In the E-step given a set of parameters from the previous iteration, we approximate the likelihood of the data by maximizing each document-specific ELBO, and then summing them into \(L(\pi)\) as described in the previous section. In this step the goal is to find a collection \(\{\gamma_t, \phi_{t,1:N}\}\) that maximizes each document-specific ELBO using CAVI. Optimization boils down to iteratively updating \(\{\gamma, \phi_{1:N}\}\) for each document as: \[\begin{align} \label{updateGamma} \gamma^{new}&\leftarrow \alpha+\sum_{n=1}^N \phi_n \\ \label{updatePhi} \phi_n^{new} &\propto \exp\left[E_q[\log \theta]+\log \beta_{w_n,\cdot}+\frac{yb}{N\sigma^2}-\frac{1}{2\sigma^2 N^2}[2(b'\phi_{-n})b+b\cdot b] \right] \end{align}\]

M-Step

In the the M-step we maximize the corpus ELBO with respect to the sLDA parameters \(\pi=\{\alpha, \beta_{1:K},b,\sigma^2\}\). The updates in this step boil down to:

\[\begin{align} \label{updateBeta} \beta_{w,k} &\propto \sum_{t=1}^T \sum_{n=1}^{N_t} \mathbb{I}\{w_{t,n}=w\}\phi_{t,n,k} \\ \label{updateB} b^{new}& \leftarrow \left(\sum_{t=1}^T E_q[\bar{Z}_t\bar{Z}_t']\right)^{-1}\left( \sum_{t=1}^T E_q[\bar{Z}_t]'y_t\right)\\ \label{updateSigma} \sigma^2& \leftarrow \frac{1}{T}\sum_{t=1}^T \left( y_t^2-y_tE_q[\bar{Z}_t']b^{new}\right) \end{align}\]

As mentioned above the VEM algorithm iteratively alternates these steps until convergence in the corpus-level ELBO in \(L(\pi)\) is achieved.

Response Prediction

In sLDA given a set of parameters \(\pi\) and a document, we can predict the response variable \(y\) associated with the document.

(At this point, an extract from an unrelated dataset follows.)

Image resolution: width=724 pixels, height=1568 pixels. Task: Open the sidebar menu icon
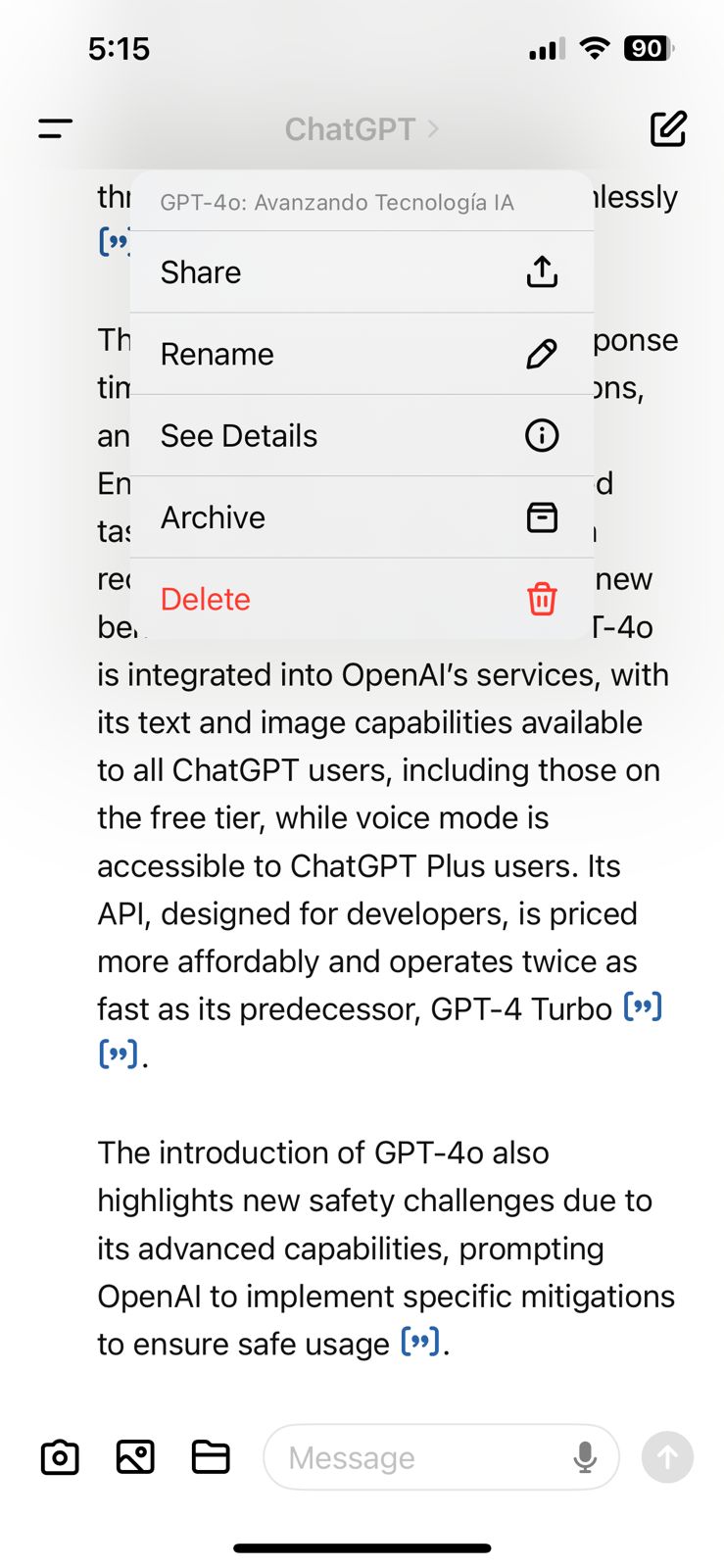click(x=56, y=128)
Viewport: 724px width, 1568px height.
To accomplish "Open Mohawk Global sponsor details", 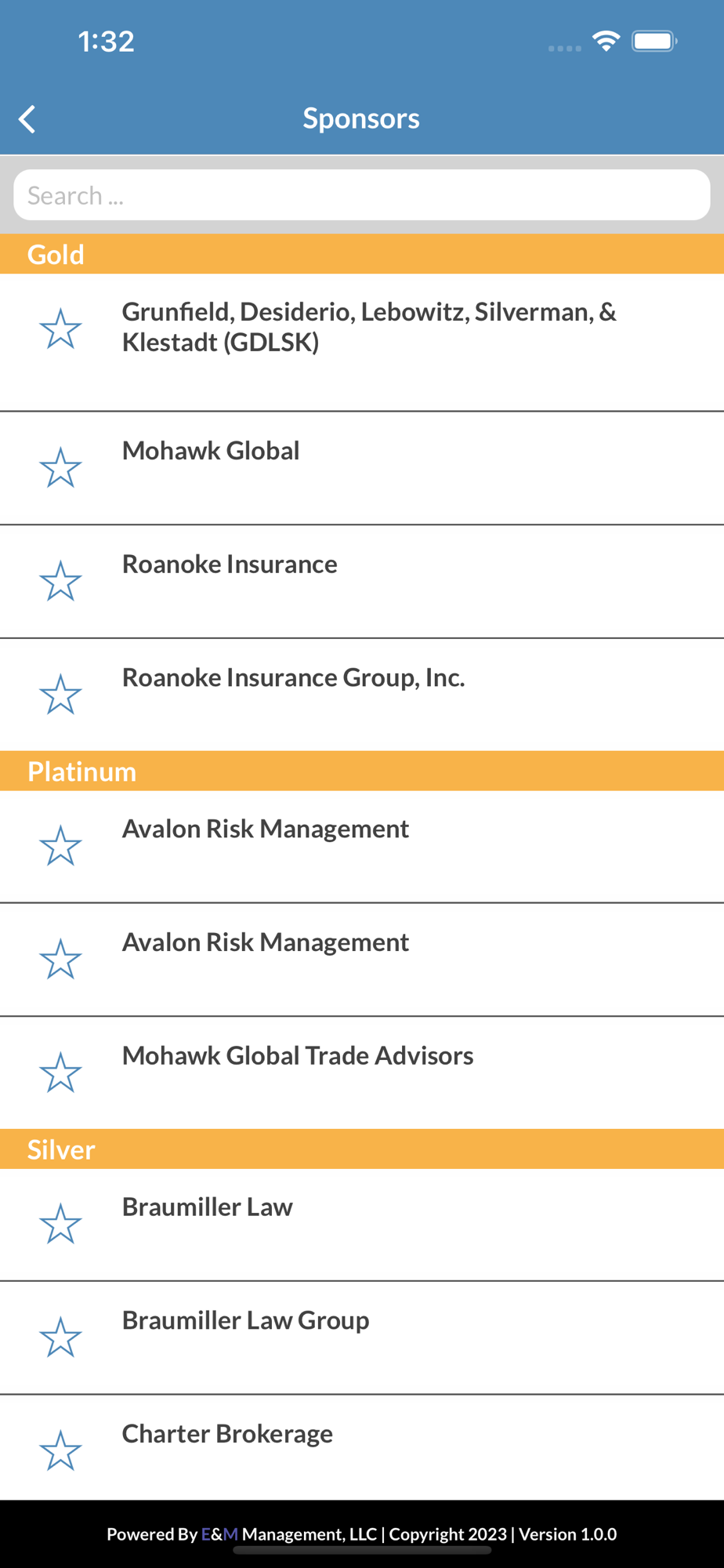I will [362, 468].
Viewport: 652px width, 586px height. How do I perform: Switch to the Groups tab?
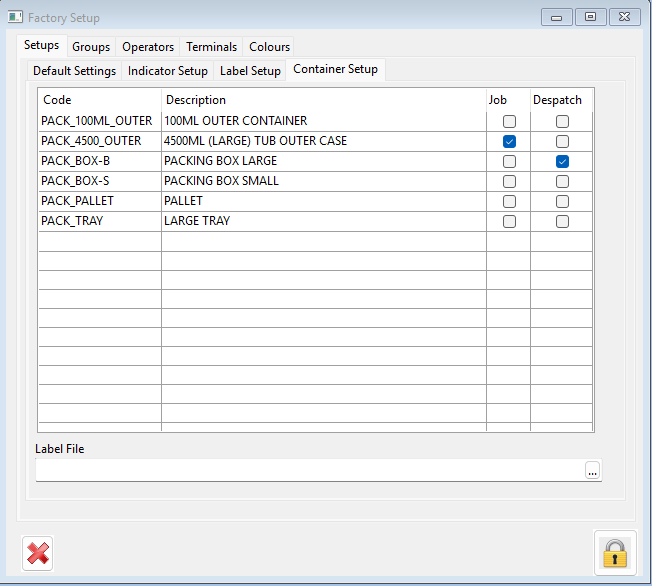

Using a quadratic loss function, the prediction simplifies to computing the conditional expected value:

\[\begin{align*} E[y|w_{1:N},\pi]&=E[E[y|z_{1:N},b,\sigma^2]|w_{1:N},\alpha,\beta_{1:K}]=E[b'\bar{Z}|w_{1:N},\alpha,\beta_{1:K},b]\\ &=b'E[\bar{Z}|w_{1:N},\alpha,\beta_{1:K}] \end{align*}\]

To compute the last conditional expectation we resort again to variational inference and compute the posterior mean of \(\bar{Z}\). The goal is to find a variational distribution \(\tilde{q}(\theta, z_{1:N})\) over the latent variables that minimizes the KL divergence between this distribution and the posterior distribution \(p(z_{1:N}|w_{1:N},\alpha,\beta_{1:K})\); this is equivalent again to maximizing the corresponding ELBO. This is similar to the ELBO maximization in sLDA but the difference is that terms involving the response variable \(y\) will not appear since this variable is averaged out. The variational updates are the same as in an unsupervised LDA model for \((\theta, z_{1:N})\).

Similarly, using a fully factorized variational distribution:

\[\begin{equation*} \tilde{q}(\theta, z_{1:N}|\tilde{\gamma},\tilde{\phi}_{1:N})=\tilde{q}(\theta|\tilde{\gamma})\prod_{n=1}^{N}\tilde{q}(z_n|\tilde{\phi}_n) \end{equation*}\]

the updates for maximizing the ELBO are:

\[\begin{align*} \tilde{\gamma}^{new}&\leftarrow \alpha+\sum_{n=1}^N \tilde{\phi}_n\\ \tilde{\phi}_n^{new}&\propto \exp\left[E_{\tilde{q}}[\log \theta]+\log \beta_{w_n,\cdot}\right] \end{align*}\]

where \(E_{\tilde{q}}[\log \theta_i]=\psi(\tilde{\gamma}_i)-\psi\left(\sum_{i=1}^K \gamma_i\right)\). Once the variational parameters have been optimized then:

\[\begin{align} E[\bar{Z}|w_{1:N},\alpha,\beta_{1:K}]&\approx E_{\tilde{q}}[\bar{Z}]=N^{-1}\sum_{n=1}^N \tilde{\phi}_i \nonumber\\ \Rightarrow E[y|w_{1:N},\pi]&\approx b'\left(N^{-1}\sum_{n=1}^N \tilde{\phi}_n\right) \end{align}\]

That is, we set \(\hat{y}=b'\left(N^{-1}\sum_{n=1}^N \tilde{\phi}_n\right)\) as our predicted response given a set of parameters \(\pi\) (or their corresponding estimates) and a document \(w_{1:N}\).